Here's another way of phrasing it:

Personal, subjective experience is repeatable. For instance, a lot of people personally feel The Ramones rock. However, there are also people who feel The Ramones suck. The important question for a Ramones-lover isn't "why do some people have wrong feelings about The Ramones?" but, "What is different between us, such that we listen to the music together but have different reactions?" And because we're talking about complex human reactions, we have to start with I-statements.

Monday, March 05, 2007

Left-Right differences in civility

There's now a civility discussion over at Slacktivist. I said:

There is one point on which I've found total agreement between Left & Right Blogistan: each side finds the other shockingly uncivil.

Logically, this means either: the Right is more uncivil, the Left is more uncivil, or both are vile pits of boiling incivility but you only notice the other guy's. I've wondered for quite some time if there could be a way of quantifying incivility, so that we could tell which is true.

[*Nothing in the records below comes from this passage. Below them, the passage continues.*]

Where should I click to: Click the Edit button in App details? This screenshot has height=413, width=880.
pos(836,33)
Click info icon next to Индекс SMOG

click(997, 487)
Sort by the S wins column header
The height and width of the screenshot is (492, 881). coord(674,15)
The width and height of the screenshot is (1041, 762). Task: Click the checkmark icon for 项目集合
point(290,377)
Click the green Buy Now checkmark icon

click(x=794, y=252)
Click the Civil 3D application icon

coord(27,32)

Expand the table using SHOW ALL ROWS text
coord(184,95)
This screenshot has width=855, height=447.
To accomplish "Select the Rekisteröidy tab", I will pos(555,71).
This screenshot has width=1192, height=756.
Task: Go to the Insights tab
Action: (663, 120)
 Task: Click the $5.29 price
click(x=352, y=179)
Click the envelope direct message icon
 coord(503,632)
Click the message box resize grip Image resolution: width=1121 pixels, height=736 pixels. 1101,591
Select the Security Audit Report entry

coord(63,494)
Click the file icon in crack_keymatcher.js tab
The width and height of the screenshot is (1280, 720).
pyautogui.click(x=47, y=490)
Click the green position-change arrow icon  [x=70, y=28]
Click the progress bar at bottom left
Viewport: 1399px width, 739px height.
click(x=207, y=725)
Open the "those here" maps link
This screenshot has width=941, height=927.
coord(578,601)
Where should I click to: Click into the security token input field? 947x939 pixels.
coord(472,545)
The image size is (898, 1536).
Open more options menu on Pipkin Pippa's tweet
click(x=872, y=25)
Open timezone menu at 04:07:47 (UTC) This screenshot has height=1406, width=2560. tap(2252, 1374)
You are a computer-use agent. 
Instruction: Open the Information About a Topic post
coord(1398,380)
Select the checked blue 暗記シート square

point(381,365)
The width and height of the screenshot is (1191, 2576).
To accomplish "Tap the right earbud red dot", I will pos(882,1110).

What would you measure and how would you measure it?

one response included:
I'd probably also measure their tendency to label or categorize the other as a tactic for avoiding the substance of what they say (i.e., replying to an argument with "yeah, but you're just a liberal/neo-con/bleeding heart/bigot/whatever").

to which I said:

Of the various dimensions you suggest, I think the easiest to measure in volume would be labeling: specifically, nick-naming. I've seen this on both Left & Right, so I'm sure there's something *to* measure, and I think it would be a good stand-in for a lot of other factors that are very difficult to determine objectively.

Patrick Ishmael tried to quantify online vulgarity using Google & George Carlin's list of Seven Dirty Words, and found the left to be much, much more vulgar. There are a lot of methodological problems, though, and I don't see that strict linguistic vulgarity has any particular correlation with civility.

I later said:

One interesting set of comparisons would be meta-discussions such as this one. Can anyone point to a similar discussion to this one in Right Blogolandia? Google leads me down a mazy of twisty passages all the same.

Francis had an excellent reply to my "right? left? both?" comment:
Option d: the two groups mean different things by civility. The right wing blogs I've been to have invariably been polite to anyone who is there who is not directly insulting - whereas many of the left wing ones are quite prepared to tell people that they are being idiots. On the other hand, when the insults start flying on the liberal blogs, they will normally be justified and with evidence backing them up whereas the right wing appear to pull things out of thin air far more - but only do this once a more considerable reserve of politeness has been broken.

Also, there is a different approach to attacking groups - when an authoritarian (and here rather than the previous point about discourse is where the authoritarian liberal divide appears), they reflexively assume that any person who is there is not part of the group they are attacking (or they wouldn't be there in the first place or are one of the few "exceptions that prove the rule" (I detest that perversion of a phrase)) whereas when a liberal attacks a group it is much more careful because there is an underlying assumption that anyone who claims to be a member of the group actually is and that there are sensible people who are - and hence liberals tend to pick out specific individual targets (which is a right-wing breach of civilised conduct (see the first half of this comment)) to avoid splash damage - but by doing so, the right wing perceives this as personal.

Francis' observations seem to say that conservative (or at least authoritarian) blogs as have firm group borders, while liberal blogs have permeable group borders. This strikes me as extremely plausible and well worth further research.

Which definition of civility do the libertarian blogs follow, do you think?